腾讯汤道生:AI落地不只是算法题,Harness工程能力是关键变量

背景:AI进入规模化落地阶段

随着大模型技术的快速发展,AI正从实验室走向实际业务场景,进入规模化落地的新阶段。然而,越来越多的企业发现,仅仅拥有先进的算法模型并不足以确保成功应用。如何将模型部署到真实业务环境中,并实现稳定、高效运行,成为关键挑战。

在3月27日的腾讯云上海峰会上,腾讯集团高级执行副总裁、云与智慧产业事业群CEO汤道生指出,AI落地不只是一道算法题,更是一道工程题。即便模型能力相同,不同的系统工程手段也会导致落地效果大相径庭。


核心观点:Harness工程能力是关键变量

汤道生强调,在AI技术落地过程中,Harness(大模型脚手架)工程能力正成为影响最终效果的重要变量。所谓Harness,指的是将AI模型封装、集成、调优并部署到具体应用场景中的一整套工程体系。

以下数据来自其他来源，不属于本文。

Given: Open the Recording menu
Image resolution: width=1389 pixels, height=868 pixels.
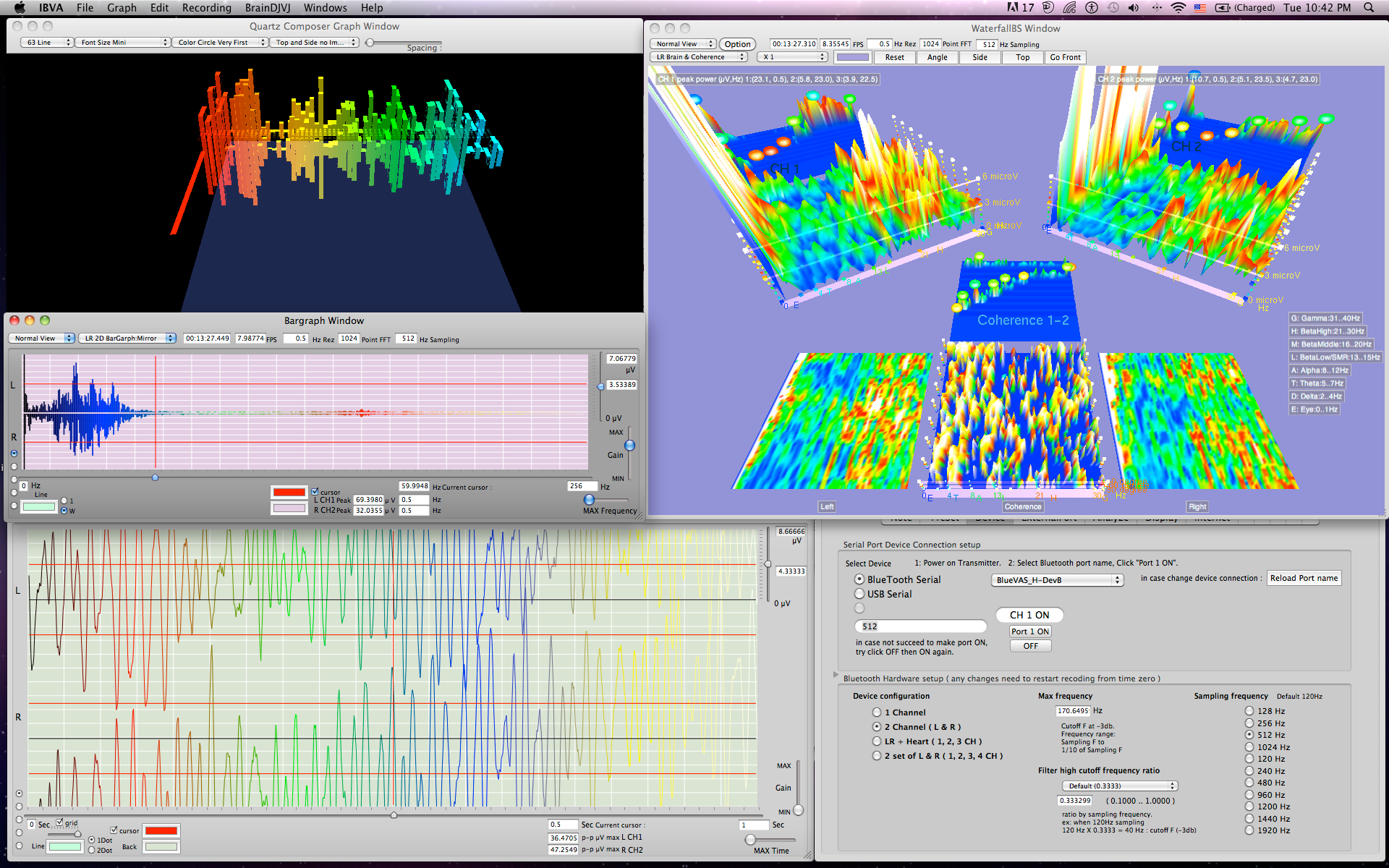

腾讯汤道生:AI落地不只是算法题,Harness工程能力是关键变量

这套体系包括但不限于:

  • 工具调用能力:如何让AI模型高效调用企业内部或外部的API和数据库;
  • 上下文工程:对输入输出进行结构化处理,以提升模型在具体任务中的表现;
  • 模型服务化能力:实现模型的快速部署、弹性扩展和持续优化。

汤道生认为,AI真正发挥价值的关键在于如何通过工程手段,将模型与企业业务流程深度融合。


腾讯云的应对策略:增强模型落地能力

为应对AI落地中的工程挑战,腾讯云正从多个维度增强模型落地能力。其中包括推出面向智能体开发的平台——ADP(Agent Development Platform),帮助企业快速构建基于大模型的智能应用。

ADP平台具备以下特点:

  • 支持智能体的全流程开发;
  • 提供工具调用、记忆管理、上下文处理等关键模块;
  • 降低企业开发智能体的门槛,加速商业化进程。

此外,腾讯云还持续优化模型推理效率、提升模型服务稳定性,并结合实际业务场景,提供定制化的工程解决方案。


行业影响:工程能力将成为竞争焦点

随着大模型逐步走向成熟,模型之间的差距正在缩小,而在工程化层面的能力差异,将成为企业间竞争的核心要素。汤道生指出,具备强大系统工程能力的企业,将更容易在市场中占据先机。

这也意味着,未来AI的发展重心将从“模型研发”转向“模型应用”,企业需重视以下几点:

  1. 建立完整的模型服务基础设施;
  2. 培养工程化人才团队;
  3. 持续迭代与优化模型在实际场景中的表现。

腾讯云的这一战略方向,或将引领更多科技公司关注AI落地中的系统工程问题,推动整个行业从“比拼模型大小”转向“比拼落地效率”。